Bezirkstagspräsident Henry Schramm würdigte die Eigentümerinnen und Eigentümer deshalb ausdrücklich für ihren Einsatz: Sie hätten „einfühlsam die gebaute Geschichte bewahrt, sie mit neuem Leben gefüllt und damit einen wichtigen Beitrag für unsere oberfränkische Heimat geleistet.“
Mit Fingerspitzengefühl saniert
Wie unterschiedlich Denkmalpflege aussehen kann, zeigen die ausgezeichneten Projekte eindrucksvoll. Prämiert wurden unter anderem Wohnhäuser, ehemalige Gasthäuser, ein Gemeindehaus und historische Hofanlagen.
In Bamberg wurde ein lange leerstehendes Wohn- und Geschäftshaus aus dem Jahr 1710 ausgezeichnet, dessen historische Substanz mit viel Liebe zum Detail erhalten wurde. In Hallstadt erhielt ein ehemaliges Ackerbürgerhaus aus der Zeit um 1600 durch eine behutsame Sanierung eine neue Zukunft. Im Landkreis Coburg überzeugte die Restaurierung eines Jugendstil-Gutshofs mit erhaltener Originalausstattung und zahlreichen architektonischen Besonderheiten.
Auch kleinere Maßnahmen zeigten große Wirkung. So wurde im Landkreis Lichtenfels eine Fassadensanierung ausgezeichnet, die das historische Erscheinungsbild eines Gebäudes sichtbar aufwertete. Im Landkreis Wunsiedel wiederum stand die gelungene Modernisierung einer historischen Scheune im Mittelpunkt – inklusive denkmalgerecht integrierter Photovoltaikanlage.
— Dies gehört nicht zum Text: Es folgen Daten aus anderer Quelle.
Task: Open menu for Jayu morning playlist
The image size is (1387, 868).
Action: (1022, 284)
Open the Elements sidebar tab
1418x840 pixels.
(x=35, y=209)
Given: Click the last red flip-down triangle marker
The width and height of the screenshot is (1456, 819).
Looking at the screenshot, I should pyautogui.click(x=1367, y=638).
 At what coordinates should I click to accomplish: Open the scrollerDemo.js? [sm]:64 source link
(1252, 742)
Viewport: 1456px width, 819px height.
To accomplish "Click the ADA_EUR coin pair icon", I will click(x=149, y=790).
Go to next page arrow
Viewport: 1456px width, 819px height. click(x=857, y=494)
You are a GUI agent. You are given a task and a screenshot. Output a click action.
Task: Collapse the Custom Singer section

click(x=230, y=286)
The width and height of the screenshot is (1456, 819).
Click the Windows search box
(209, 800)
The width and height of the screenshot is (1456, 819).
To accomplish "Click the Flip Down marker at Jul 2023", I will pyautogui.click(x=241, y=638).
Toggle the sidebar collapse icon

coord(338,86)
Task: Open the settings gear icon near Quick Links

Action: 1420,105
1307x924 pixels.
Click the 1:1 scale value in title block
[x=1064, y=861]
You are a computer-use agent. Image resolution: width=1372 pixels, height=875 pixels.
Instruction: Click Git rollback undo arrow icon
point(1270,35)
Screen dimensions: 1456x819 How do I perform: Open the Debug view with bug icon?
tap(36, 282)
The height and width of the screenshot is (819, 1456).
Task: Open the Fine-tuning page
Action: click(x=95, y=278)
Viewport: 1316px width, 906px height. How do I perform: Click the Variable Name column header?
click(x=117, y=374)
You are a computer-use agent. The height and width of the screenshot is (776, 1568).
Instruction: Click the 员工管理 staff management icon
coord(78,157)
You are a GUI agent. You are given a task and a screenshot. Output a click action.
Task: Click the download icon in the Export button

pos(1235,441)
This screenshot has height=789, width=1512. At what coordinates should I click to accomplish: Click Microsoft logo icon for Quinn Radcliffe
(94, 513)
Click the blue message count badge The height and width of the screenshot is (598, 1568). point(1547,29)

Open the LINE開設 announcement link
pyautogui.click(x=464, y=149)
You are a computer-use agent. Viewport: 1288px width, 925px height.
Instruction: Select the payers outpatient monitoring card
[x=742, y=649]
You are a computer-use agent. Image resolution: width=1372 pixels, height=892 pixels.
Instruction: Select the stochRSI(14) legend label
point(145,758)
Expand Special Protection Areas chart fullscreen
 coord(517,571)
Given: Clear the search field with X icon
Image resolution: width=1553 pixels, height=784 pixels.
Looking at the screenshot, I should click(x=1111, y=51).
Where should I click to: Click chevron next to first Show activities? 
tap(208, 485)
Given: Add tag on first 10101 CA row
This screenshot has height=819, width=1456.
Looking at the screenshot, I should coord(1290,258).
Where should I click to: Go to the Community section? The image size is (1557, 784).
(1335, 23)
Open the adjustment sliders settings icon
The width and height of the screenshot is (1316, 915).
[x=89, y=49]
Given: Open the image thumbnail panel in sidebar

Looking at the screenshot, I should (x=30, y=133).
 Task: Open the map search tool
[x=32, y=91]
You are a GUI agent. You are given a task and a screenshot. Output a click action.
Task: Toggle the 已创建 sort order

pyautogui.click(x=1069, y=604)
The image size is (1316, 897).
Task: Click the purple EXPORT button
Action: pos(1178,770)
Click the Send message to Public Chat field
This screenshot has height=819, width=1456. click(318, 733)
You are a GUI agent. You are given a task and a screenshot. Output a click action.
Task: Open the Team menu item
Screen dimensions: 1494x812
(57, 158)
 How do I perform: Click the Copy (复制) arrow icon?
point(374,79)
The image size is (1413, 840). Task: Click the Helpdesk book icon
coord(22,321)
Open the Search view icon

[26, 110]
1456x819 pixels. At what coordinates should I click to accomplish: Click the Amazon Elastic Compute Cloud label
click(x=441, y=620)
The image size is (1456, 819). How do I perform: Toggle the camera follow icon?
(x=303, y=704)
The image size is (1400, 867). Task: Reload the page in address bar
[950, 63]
Geschichte verstehen statt herausreißen
Viele der ausgezeichneten Gebäude befanden sich vor der Sanierung in einem schwierigen Zustand. Umso bemerkenswerter ist der Einsatz der Eigentümer, die häufig nicht nur erhebliche finanzielle Mittel investierten, sondern auch selbst mit anpackten.
Bezirksheimatpfleger Prof. Dr. Günter Dippold brachte diesen Ansatz bei der Preisverleihung auf den Punkt: „Man spürt schon an der Herangehensweise, ob jemand wirklich ein Interesse am Charakter eines Denkmals hat.“ Wer sich auf ein historisches Gebäude einlasse, müsse zunächst genau hinschauen – und nicht „blindwütig herausreißen“.
Baukultur als Teil oberfränkischer Identität
Die ausgezeichneten Projekte verteilen sich über nahezu ganz Oberfranken – von Bamberg bis Hof, von Kronach bis Wunsiedel. Sie zeigen, wie wichtig historische Gebäude für das Gesicht vieler Orte und für das regionale Heimatgefühl sind.
Der Denkmalpreis macht damit deutlich: Denkmalpflege bedeutet weit mehr als reine Bestandserhaltung. Sie verbindet Geschichte mit Gegenwart und sorgt dafür, dass alte Gebäude auch in Zukunft Teil des oberfränkischen Lebens bleiben.